An anti-gas drug for cows could make that next burger less toxic to the environment. It’s long been known that one of the biggest culprits for creating greenhouse gases is the meat industry, specifically the cows that make milk and get turned into steak.
As ruminant animals, cows produce tons of methane gas every day in a process called "enteric fermentation," which accounts for up to 26 percent of all methane emissions in the United States, according to the Environmental Protection Agency. With every cow burp, another bubble of methane enters the atmosphere and helps keep a little more heat from leaving the planet. Despite many calls to cut down on meat from multiple environmental organizations, though, Americans don’t seem to want to give up their juicy burgers.
Now, a Dutch company says it has developed a drug that could take the guilt out of eating beef. Enter “Project Clean Cow,” a substance that might be able to relieve the cows of some of their gas without affecting their milk, according to Vice Munchies.
Researchers led by Alexander Hristov of Penn State University ran a 12-week trial on 48 dairy cows who were fed varying levels of the methane-inhibiting powder. The amount of gas the cows burped out was measured by tubes inserted into their nostrils and from sensors inside of their feedlots. By the end of the trial, Hristov found that the methane inhibitor didn’t just cut down on cow burps by 30 percent — the cows also gained a lot of weight.

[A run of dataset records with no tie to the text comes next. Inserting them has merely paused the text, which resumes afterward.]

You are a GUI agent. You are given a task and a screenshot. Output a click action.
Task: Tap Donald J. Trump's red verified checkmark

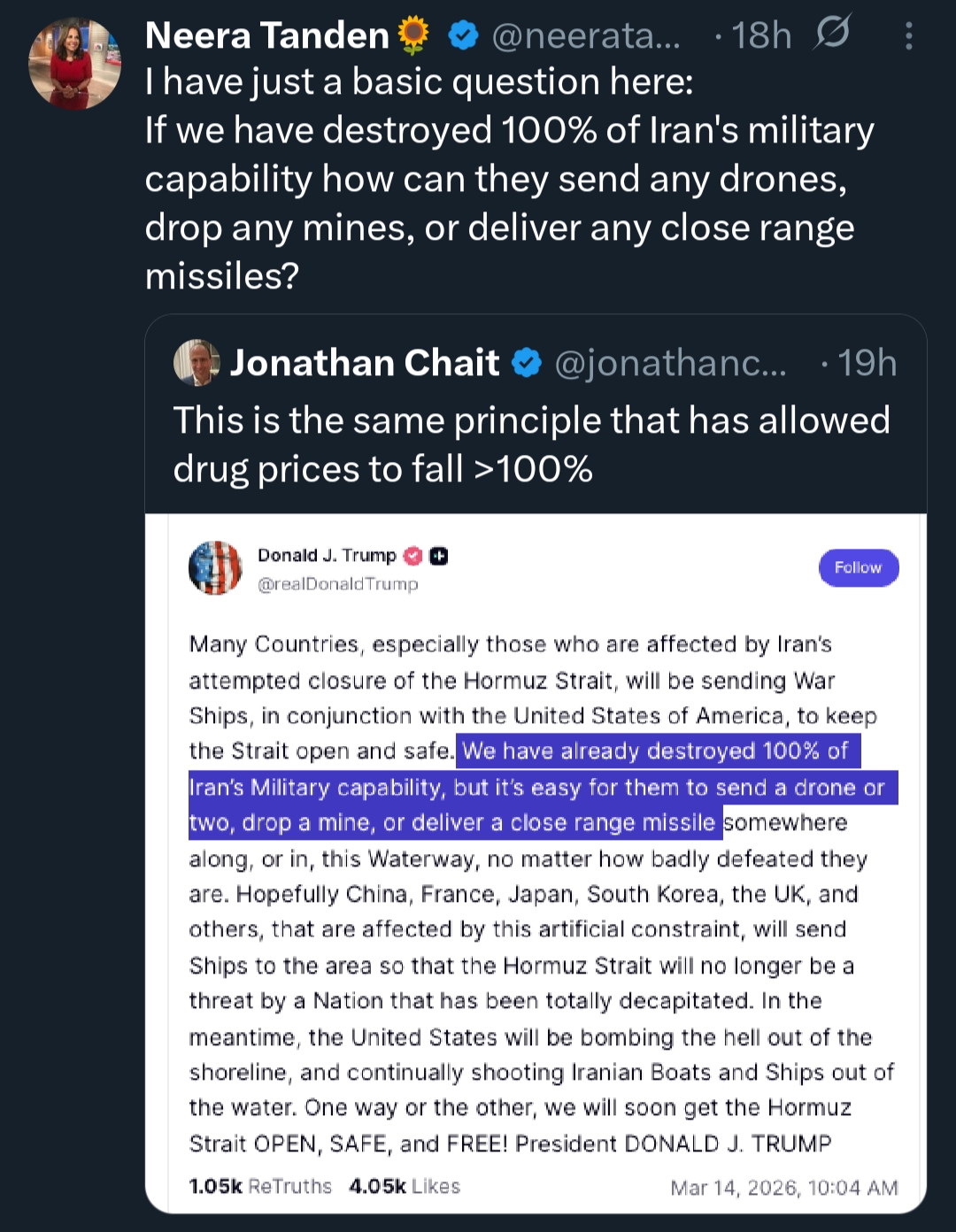(412, 556)
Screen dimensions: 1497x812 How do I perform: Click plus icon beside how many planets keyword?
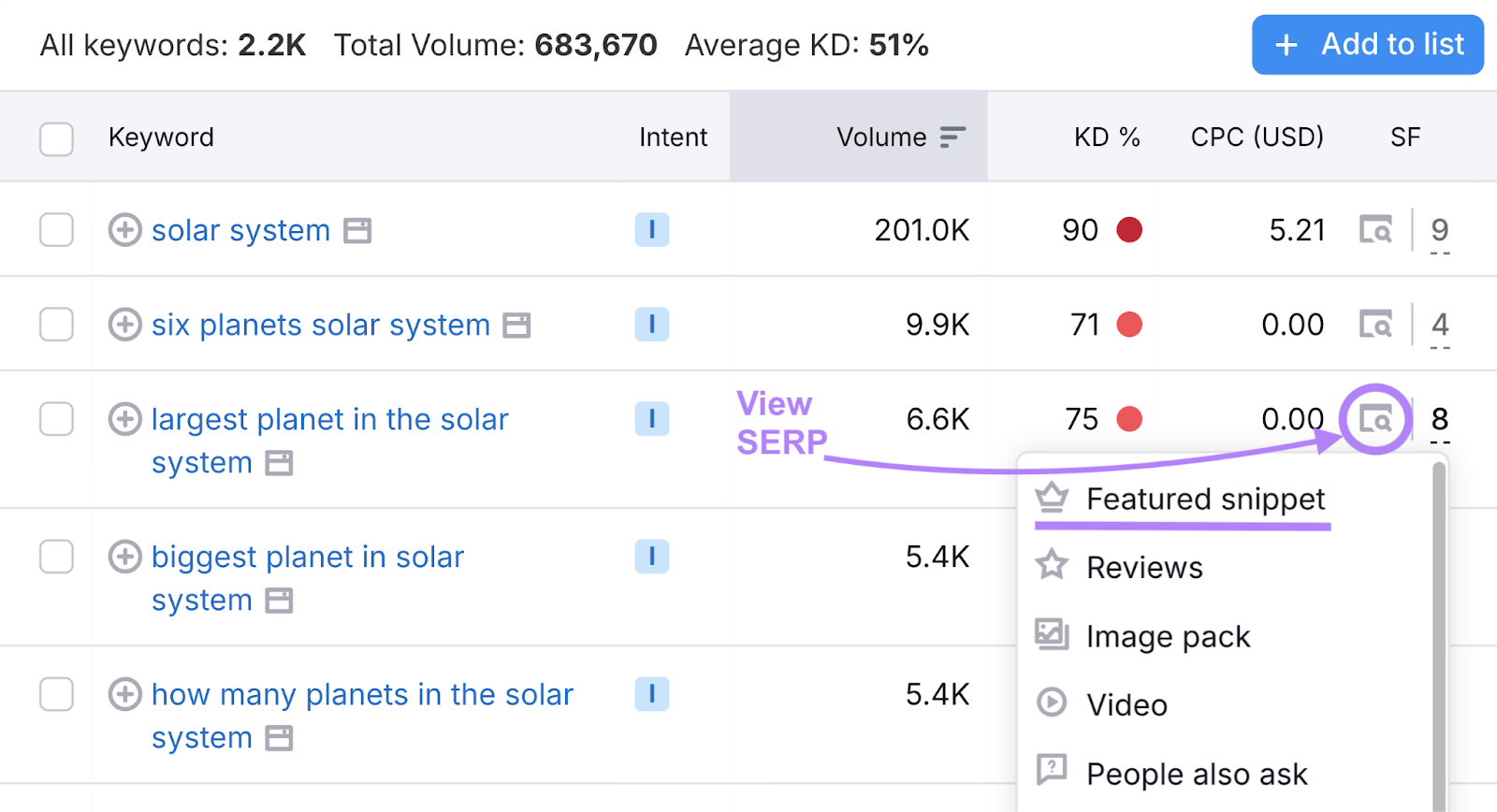125,694
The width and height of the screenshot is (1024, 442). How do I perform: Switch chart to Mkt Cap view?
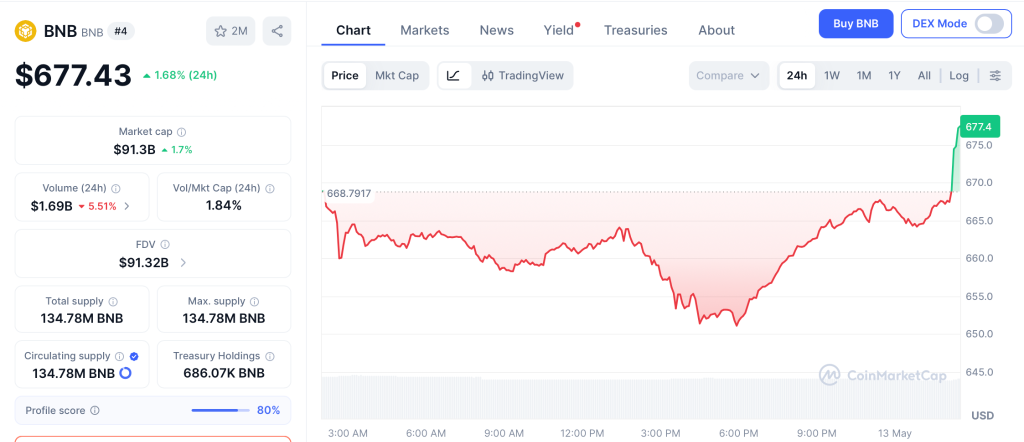pos(397,76)
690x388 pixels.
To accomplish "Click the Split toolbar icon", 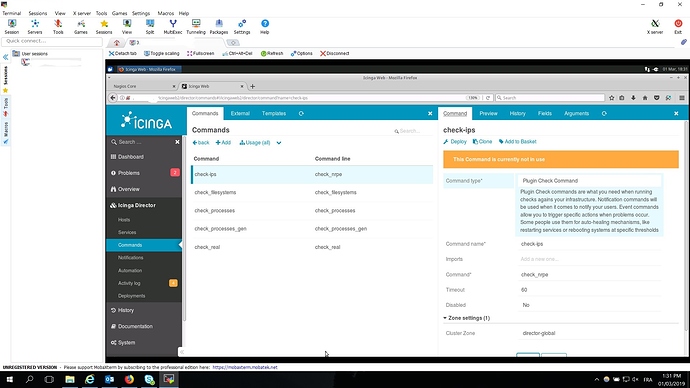I will tap(150, 26).
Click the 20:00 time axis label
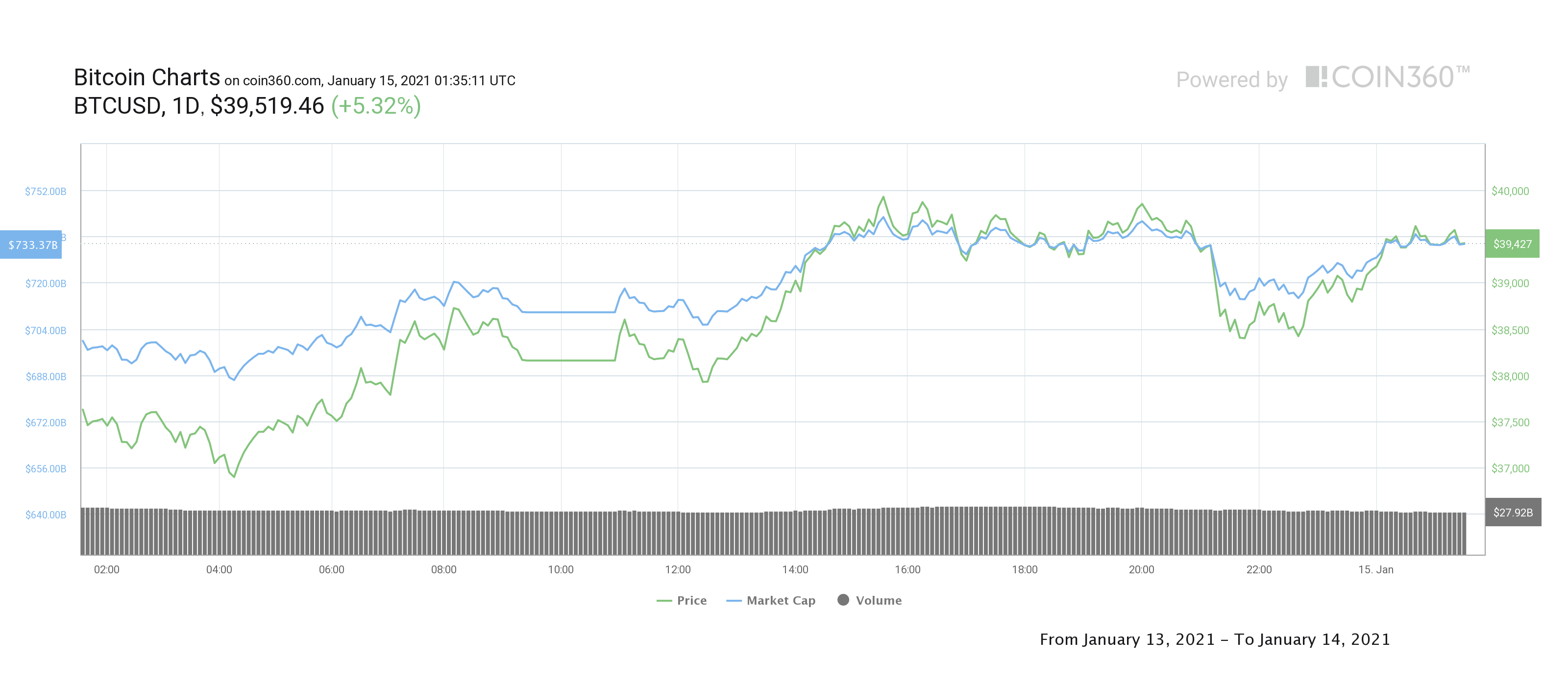 point(1141,570)
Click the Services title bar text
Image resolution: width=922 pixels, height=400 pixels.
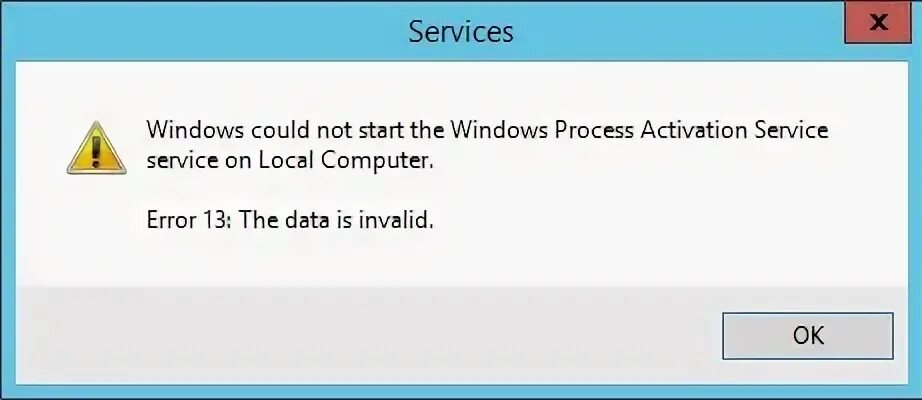[x=461, y=31]
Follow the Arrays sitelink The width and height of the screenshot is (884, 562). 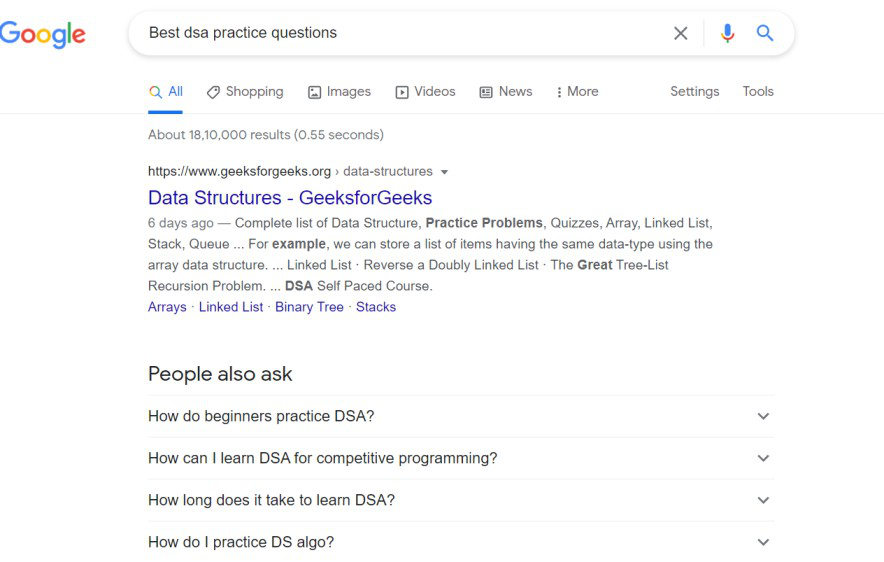[x=167, y=307]
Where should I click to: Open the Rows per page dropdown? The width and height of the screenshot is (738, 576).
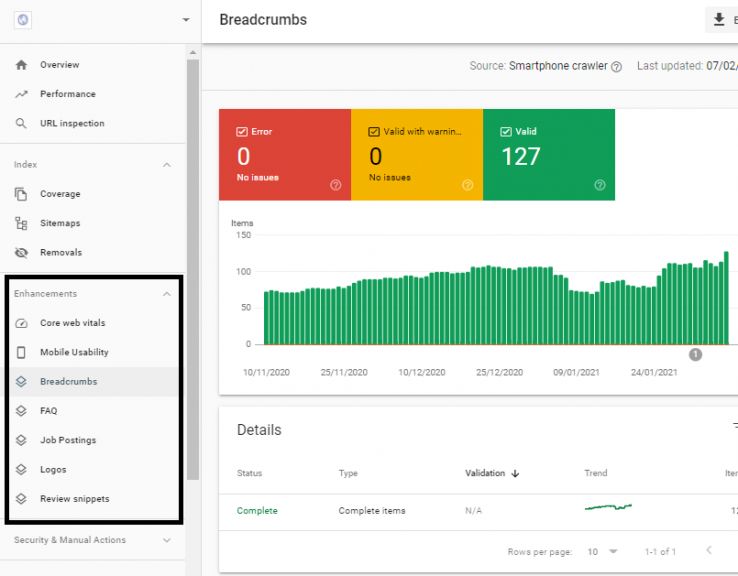602,552
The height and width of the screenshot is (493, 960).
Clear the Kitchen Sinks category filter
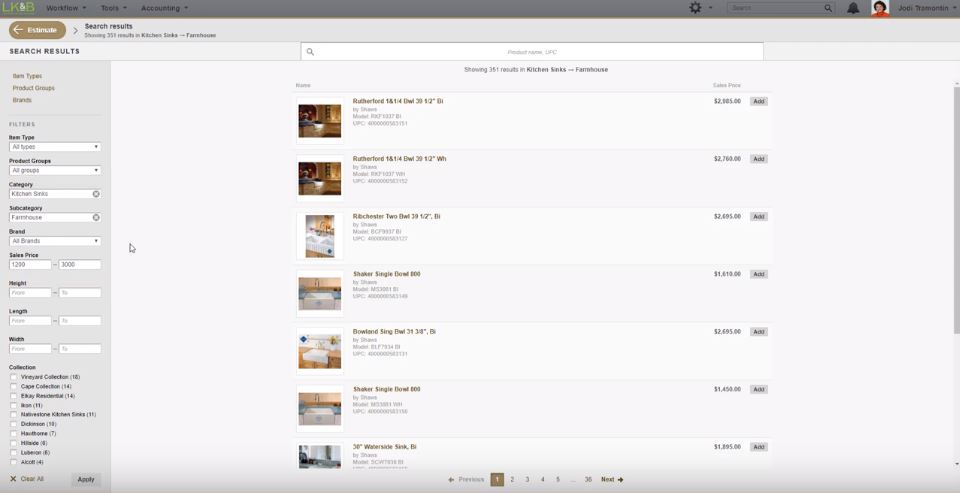tap(96, 194)
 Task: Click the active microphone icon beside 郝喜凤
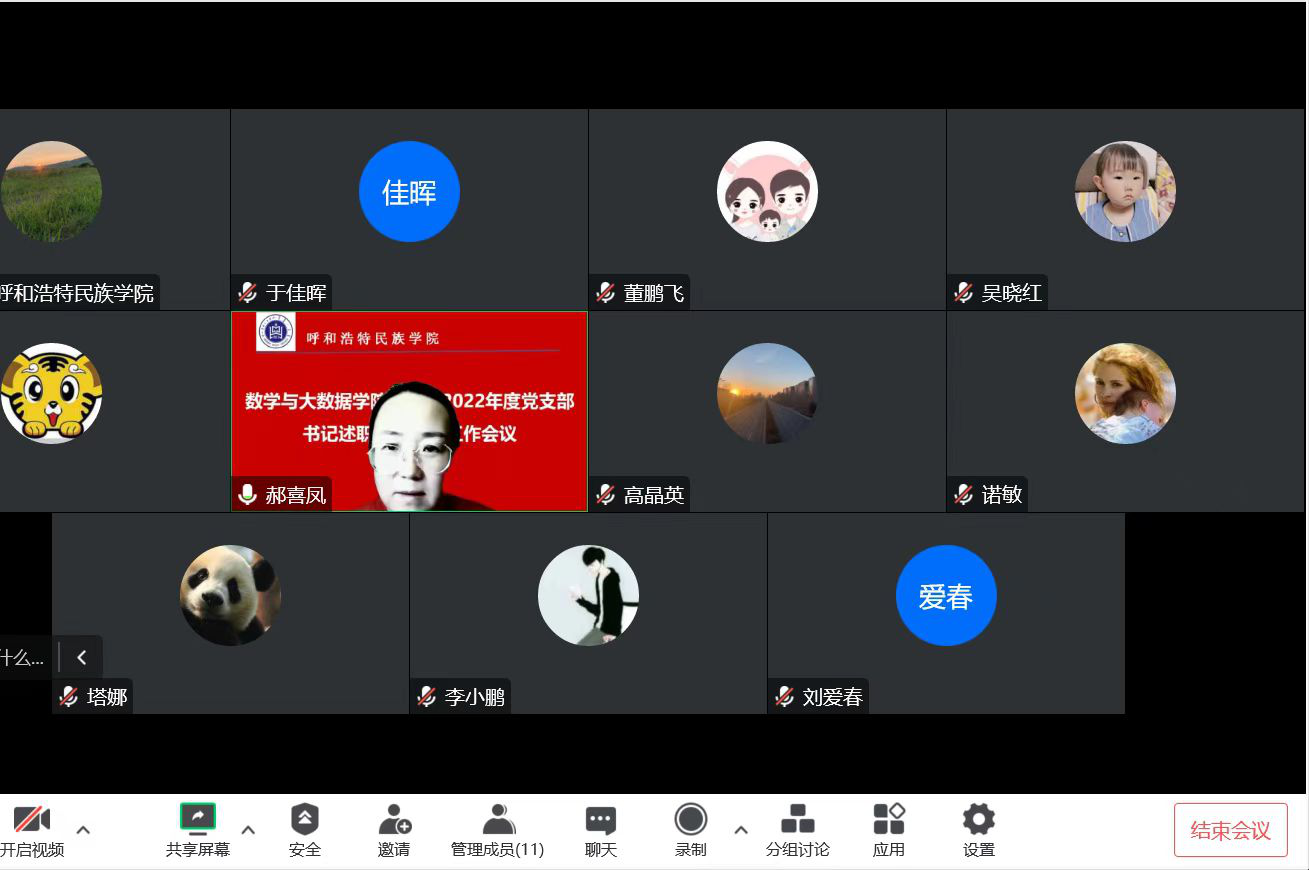[x=248, y=494]
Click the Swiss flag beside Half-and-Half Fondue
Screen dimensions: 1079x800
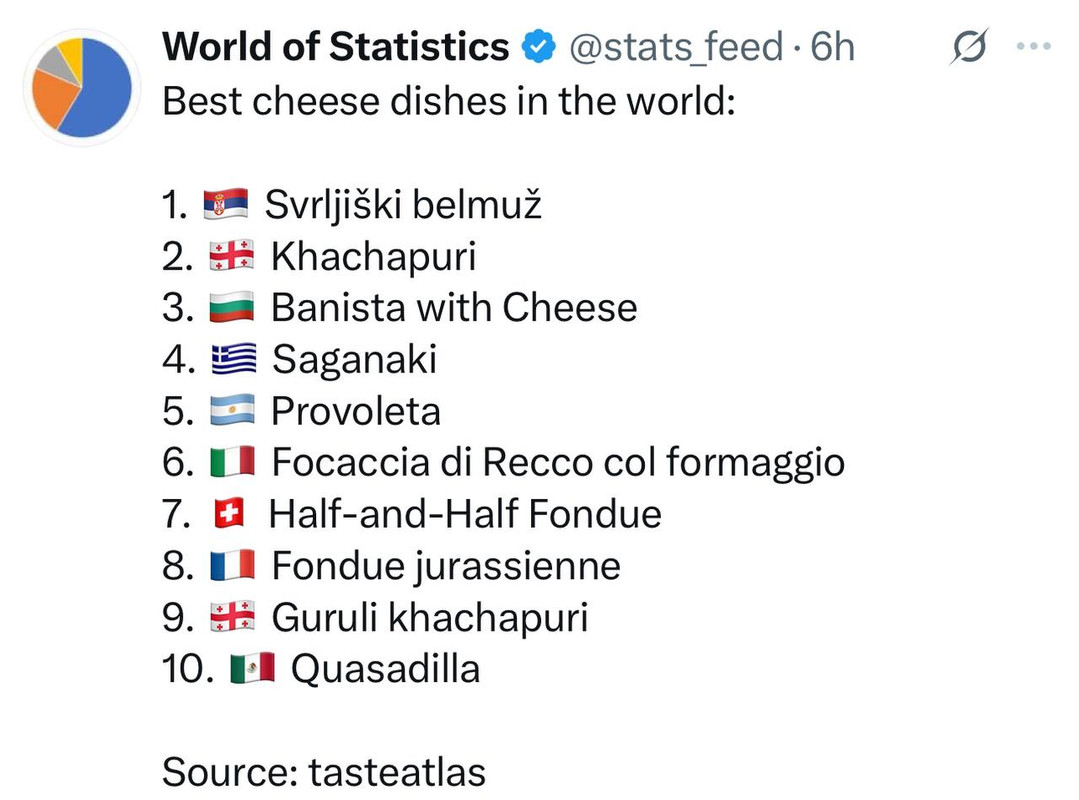(x=229, y=514)
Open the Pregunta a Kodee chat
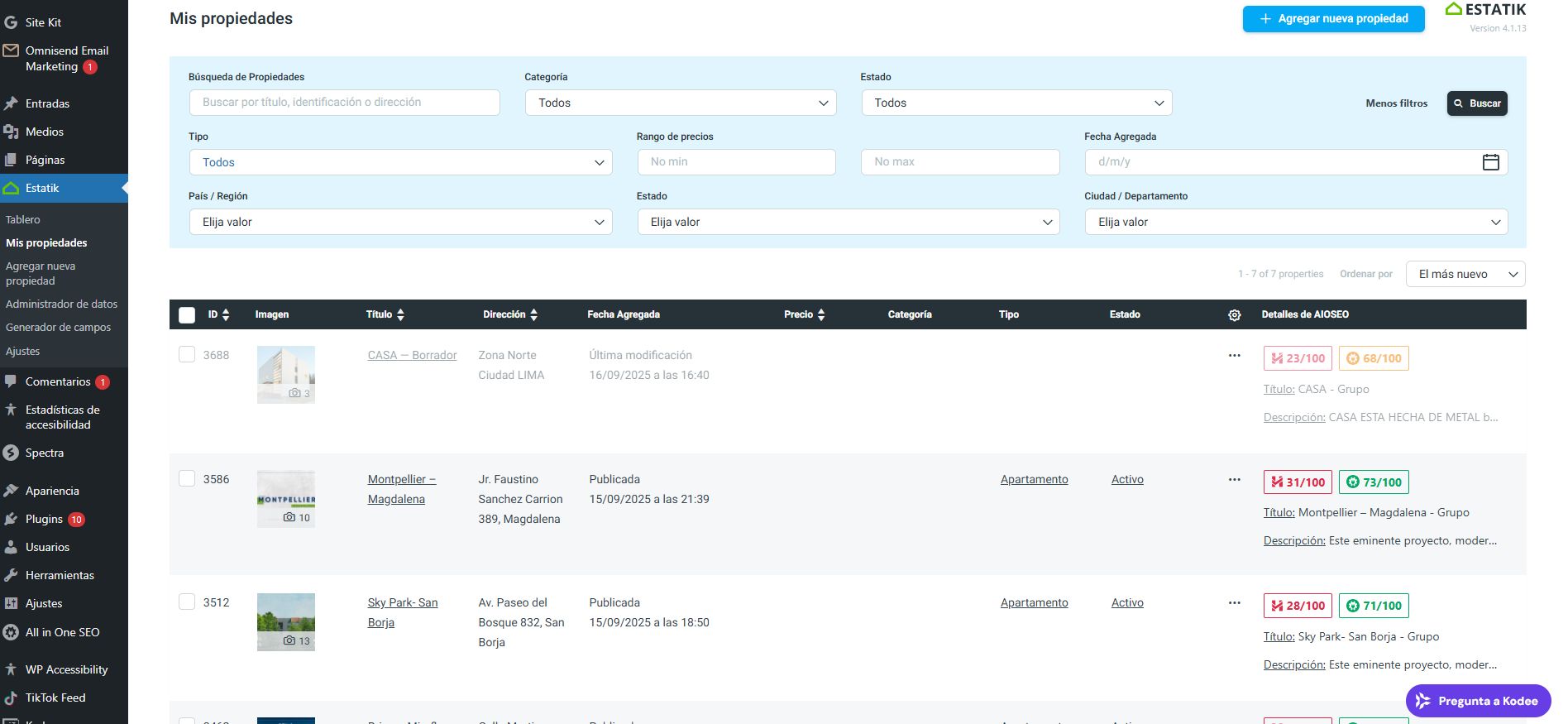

“In our case, that energy didn’t go to milk production, but the cows actually gained more body weight, basically the energy was directed towards body weight gain,” Hristov tells Chris Mooney for The Washington Post.
According to the results published in the Proceedings of the Natural Academy of Sciences, cows treated with the methane inhibitor gained up to 80 percent more body weight than the control group without their milk being affected. The science seems solid for now, but several experts unconnected to the study told Mooney while that the findings have potential, the trial period was too short to measure the long-term effects of the drug.
“It would be important to extend the study to beyond the 12 weeks of the study, say over a full season or even through multiple seasons to fully assess impact on animals first of all as well as on products quantity and quality,” Francesco Tubiello, an expert with the U.N.’s Food and Agriculture Organization, told Mooney.
But if all goes well, your next steak could not only contribute less to global climate change, but also be juicier – not a bad tradeoff.